Steroid mediated lysis of lymphoblasts requires the DNA binding region of the steroid hormone receptor

Glucocorticoids kill certain types of lymphoblasts, but the mechanisms are unknown. It is clear that sufficient numbers of functional glucocorticoid receptors are required to mediate lysis, but whether they do so through the classical model of steroid hormone activation and modulation of gene expression has not been established. In this report we have asked which region(s) of the steroid receptor are important for mediating lysis in leukemic T lymphoblasts. CEM-ICR 27 leukemic lymphoblasts, a clone of CEM cells which lack functional glucocorticoid receptors and therefore are neither lysed by dexamethasone nor capable of showing glutamine synthetase induction, were provided with steroid receptors by DNA transfections of various receptor gene constructs.

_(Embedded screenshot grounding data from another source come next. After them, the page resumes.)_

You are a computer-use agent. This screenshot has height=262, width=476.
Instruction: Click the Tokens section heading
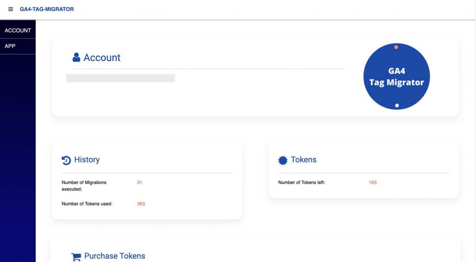tap(304, 159)
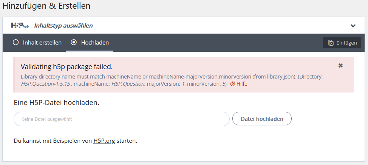368x165 pixels.
Task: Click the H5P.Question-1.5.15 directory name text
Action: pyautogui.click(x=46, y=84)
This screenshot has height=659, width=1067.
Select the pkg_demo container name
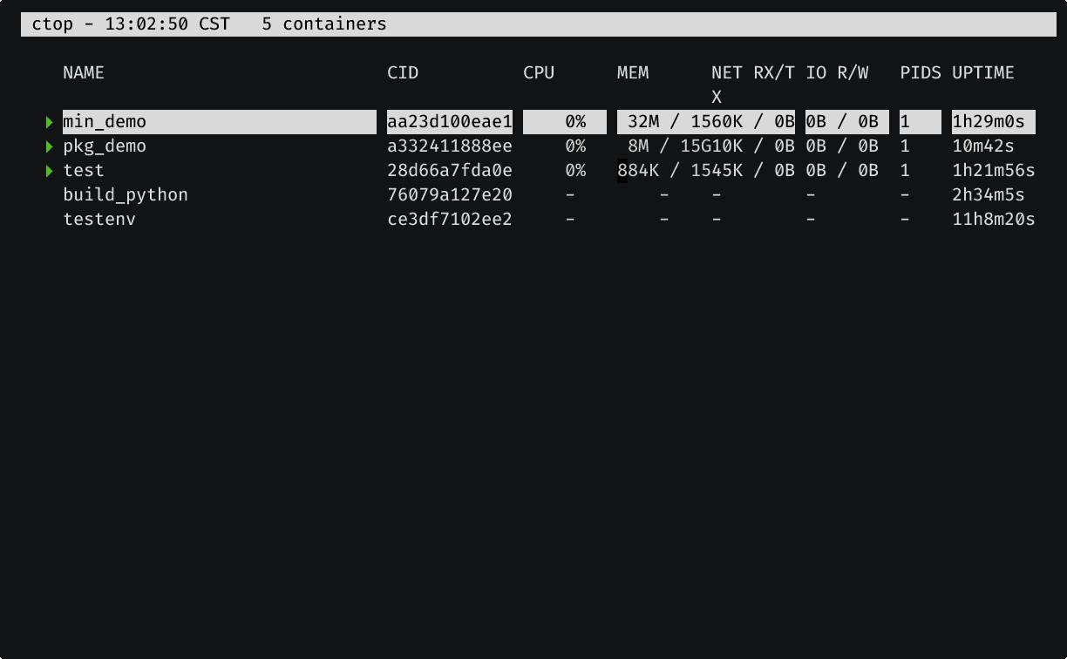click(x=105, y=146)
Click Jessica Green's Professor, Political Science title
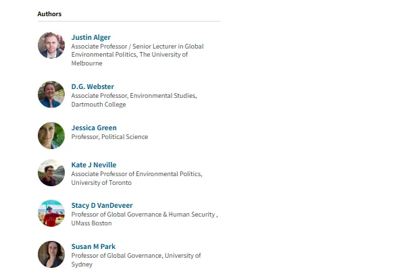 point(109,136)
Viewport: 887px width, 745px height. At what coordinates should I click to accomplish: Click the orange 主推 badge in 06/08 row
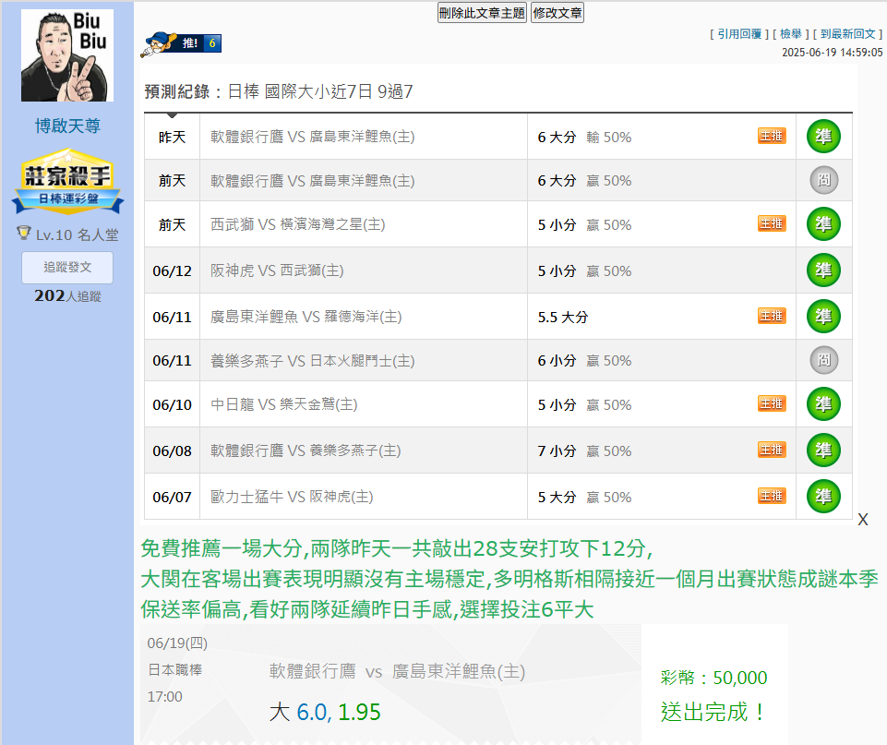pos(772,450)
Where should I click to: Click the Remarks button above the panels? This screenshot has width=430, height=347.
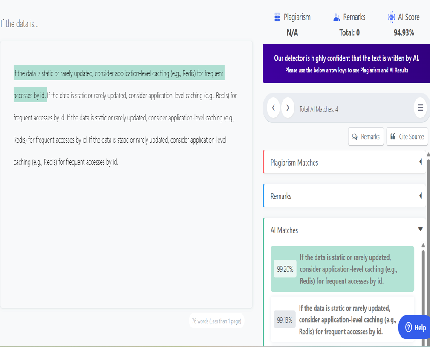pos(366,137)
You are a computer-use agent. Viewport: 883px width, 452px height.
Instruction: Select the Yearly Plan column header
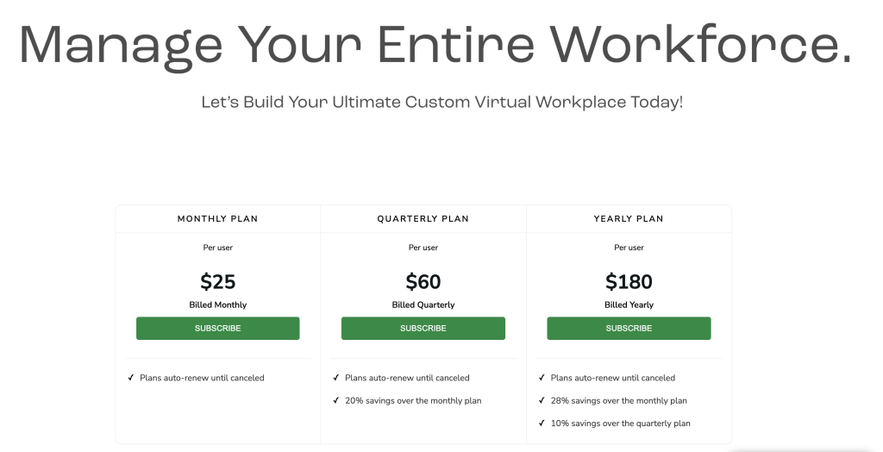pyautogui.click(x=629, y=219)
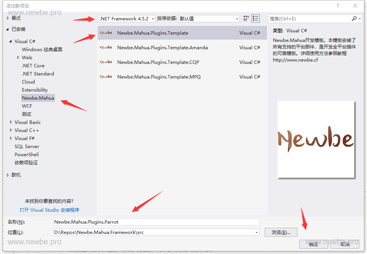Click the search magnifier icon
The height and width of the screenshot is (254, 367).
[354, 18]
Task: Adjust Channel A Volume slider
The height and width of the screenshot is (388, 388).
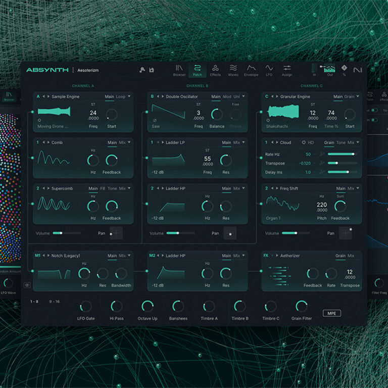Action: pos(67,233)
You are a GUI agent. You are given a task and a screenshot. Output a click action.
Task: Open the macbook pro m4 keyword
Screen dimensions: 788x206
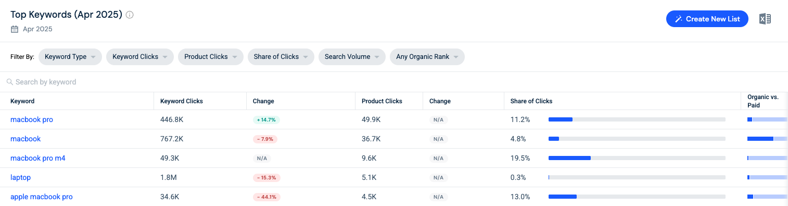[x=38, y=158]
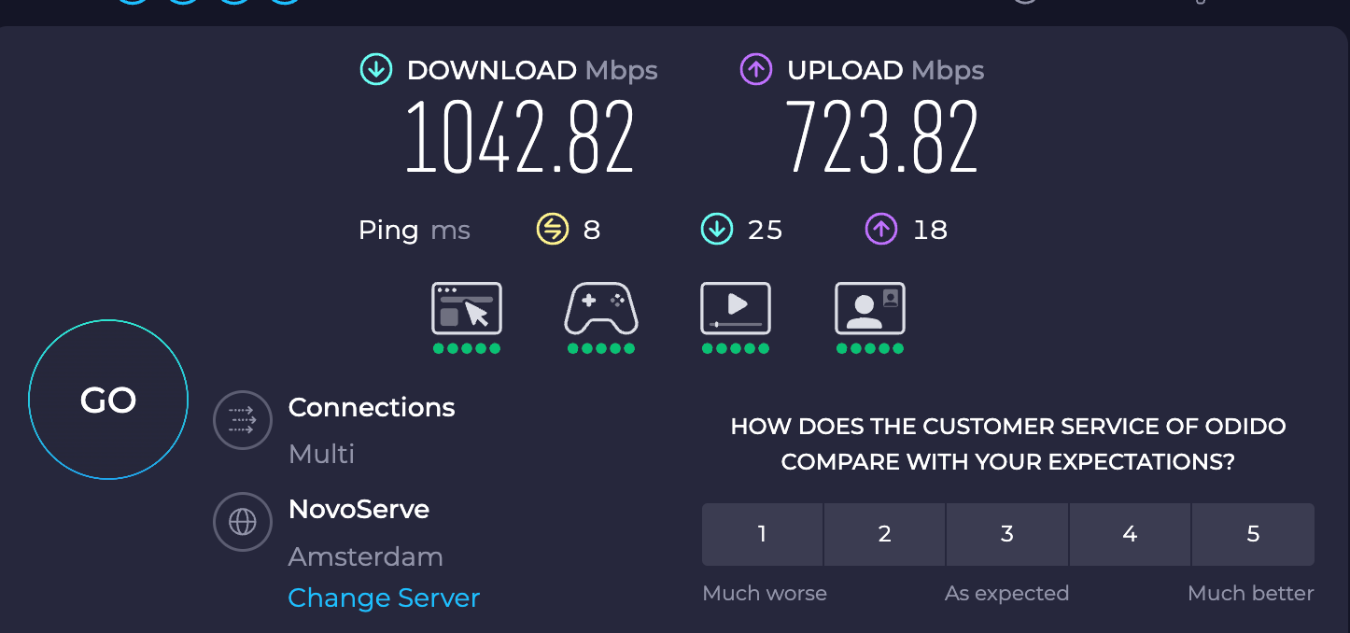Viewport: 1350px width, 633px height.
Task: Rate Odido customer service 2
Action: (885, 534)
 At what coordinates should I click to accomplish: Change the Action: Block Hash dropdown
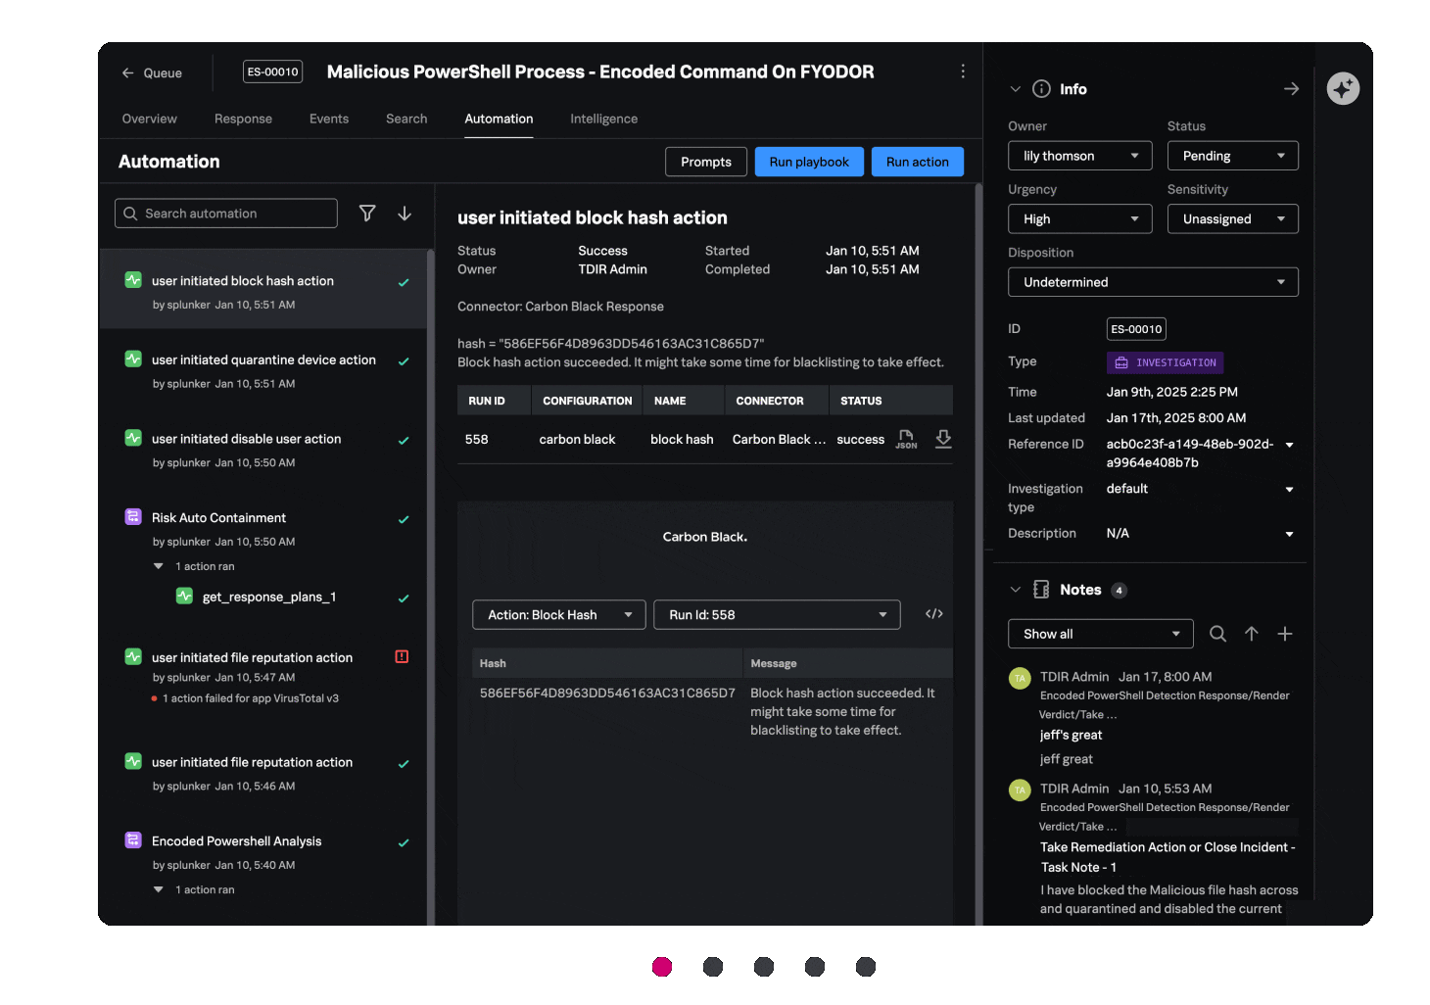[x=558, y=614]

We measured steroid mediated lysis, receptor number and induction of glutamine synthetase in the transfected cells. Our results provide evidence that the lysis mechanism in the ICR27 lymphoblasts is restored when functional receptor number is restored. The DNA binding region specifying high affinity for GRE sites is required. Lysis is mediated by any steroid that allows for activation of the receptor containing such a region. Our data support the view that steroid-mediated cell death occurs by a process requiring direct ineraction of steroid-receptor complexes with the genome.